In saving some of those who seek salvation, and not others. Some who seek salvation, as we know both from Scripture and observation, are soon converted; while others seek a long time, and do not obtain at last. God helps some over the mountains and difficulties which are in the way; he subdues Satan, and delivers them from his temptations: but others are ruined by the temptations with which they meet. Some are never thoroughly awakened; while to others God is pleased to give thorough convictions. Some are left to backsliding hearts; others God causes to hold out to the end. Some are brought off from a confidence in their own righteousness; others never get over that obstruction in their way, as long as they live.

 Those who are in a state of salvation are to attribute it to sovereign grace alone, and to give all the praise to him, who maketh them to differ from others. Godliness is no cause for glorying, except it be in God. 1 Cor. 1:29,30,31. 'That no flesh should glory in his presence. But of him are ye in Christ Jesus, who of God is made unto us wisdom, and righteousness, and sanctification, and redemption. That, according as it is written, He that glorieth, let him glory in the Lord.' Such are not, by any means, in any degree to attribute their godliness, their safe and happy state and condition, to any natural difference between them and other men, or to any strength or righteousness of their own. They have no reason to exalt themselves in the least degree; but God is the being whom they should exalt. They should exalt God the Father, who chose them in Christ, who set his love upon them, and gave them salvation, before they were born, and even before the world was. If they inquire, why God set his love on them, and chose them rather than others, if they think they can see any cause out of God, they are greatly mistaken.

They should exalt God the Son, who bore their names on his heart, when he came into the world, and hung on the cross, and in whom alone they have righteousness and strength.

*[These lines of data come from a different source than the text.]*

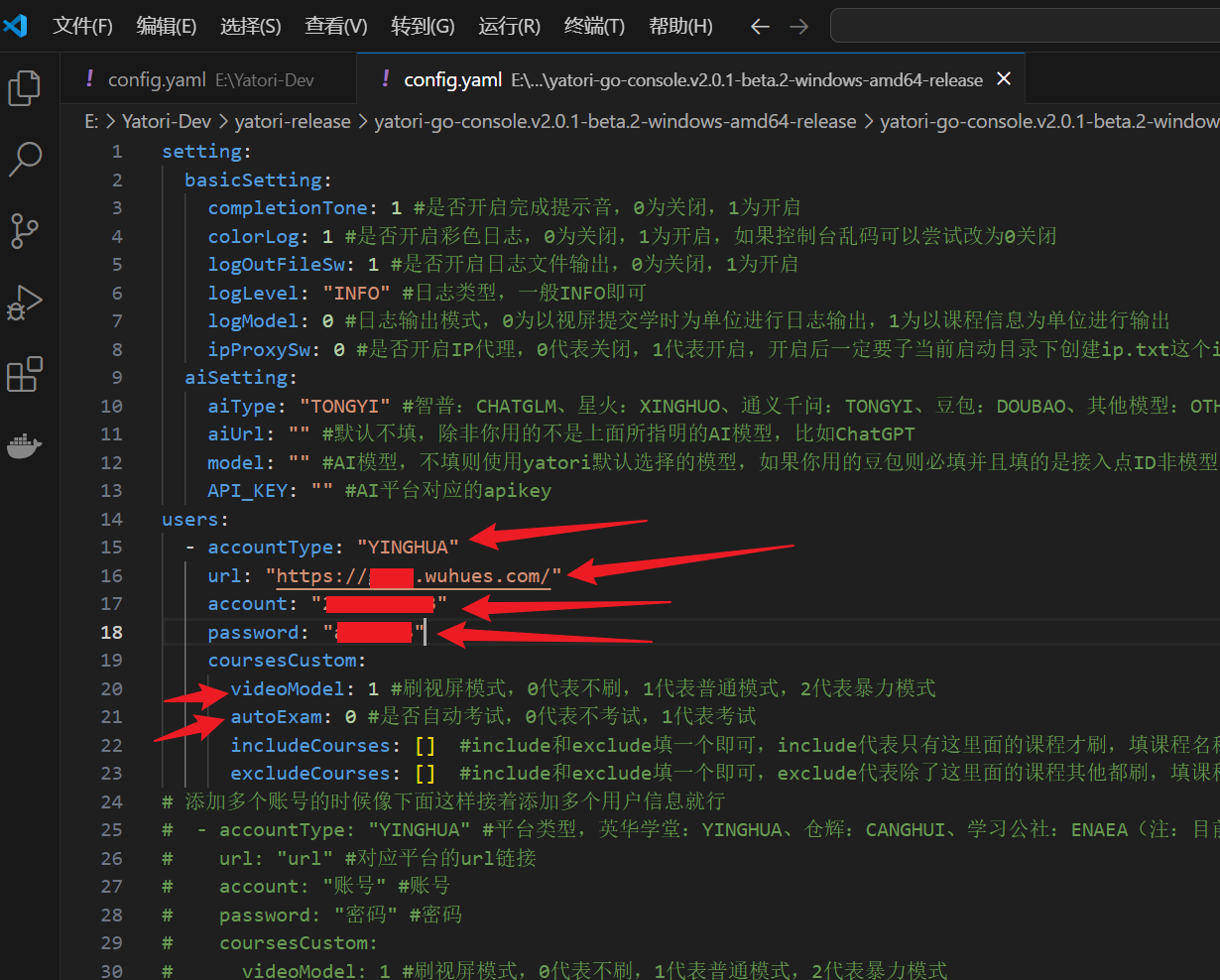Screen dimensions: 1220x980
Task: Open the Search view icon
Action: tap(25, 159)
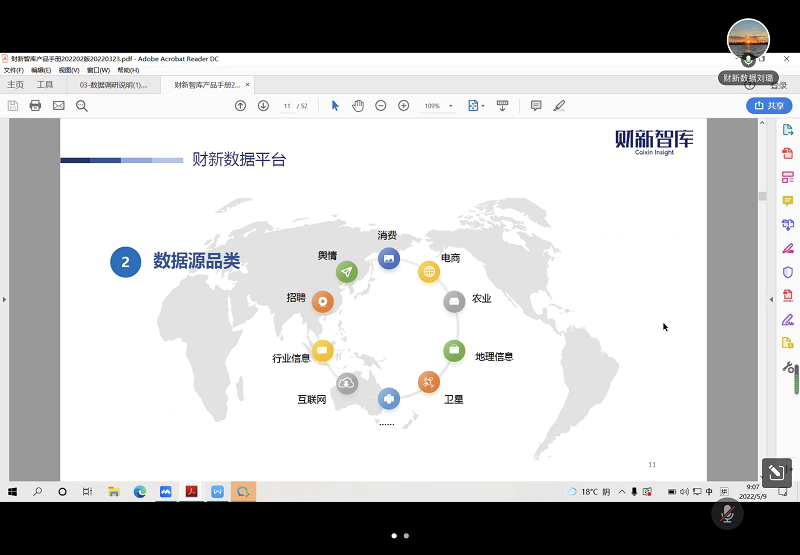Select the hand pan tool
Viewport: 800px width, 555px height.
pos(358,106)
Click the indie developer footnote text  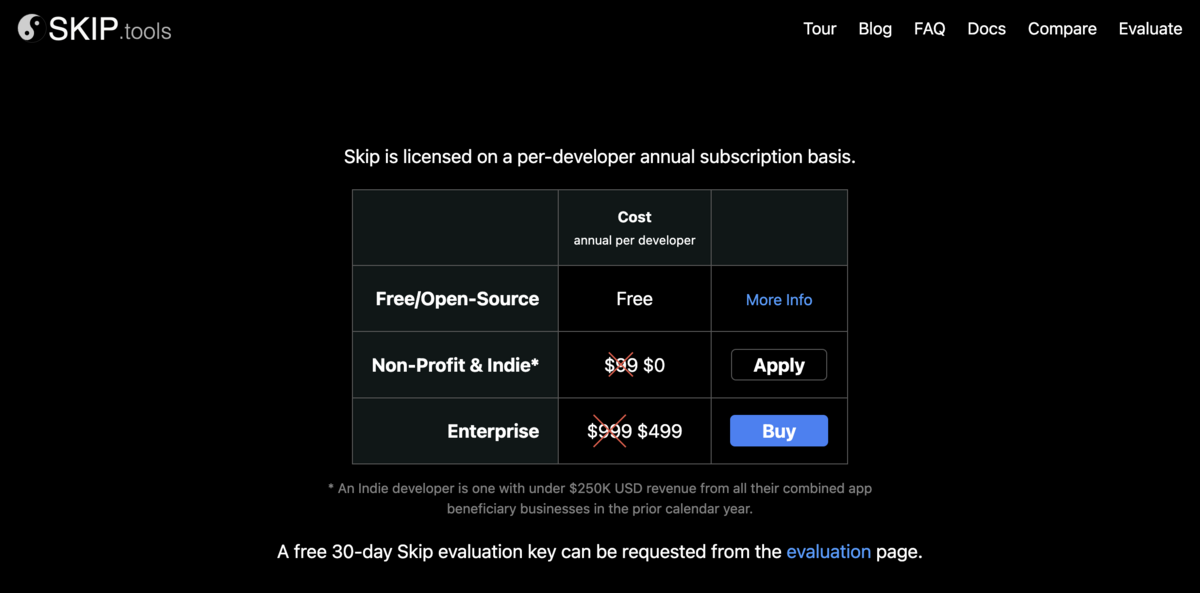pyautogui.click(x=600, y=497)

They should exalt God the Holy Ghost, who of sovereign grace has called them out of darkness into marvelous light; who has by his own immediate and free operation, led them into an understanding of the evil and danger of sin, and brought them off from their own righteousness, and opened their eyes to discover the glory of God, and the wonderful riches of God in Jesus Christ, and has sanctified them, and made them new creatures.

When they hear of the wickedness of others, or look upon vicious persons, they should think how wicked they once were, and how much they provoked God, and how they deserved for ever to be left by him to perish in sin, and that it is only sovereign grace which has made the difference. 1 Cor. 6:10.

 'Such were some of you; but ye are washed, but ye are sanctified, but ye are justified, in the name of the Lord Jesus, and by the Spirit of our God.'

The people of God have the greater cause of thankfulness, more reason to love God, who hath bestowed such great and unspeakable mercy upon them of his mere sovereign pleasure.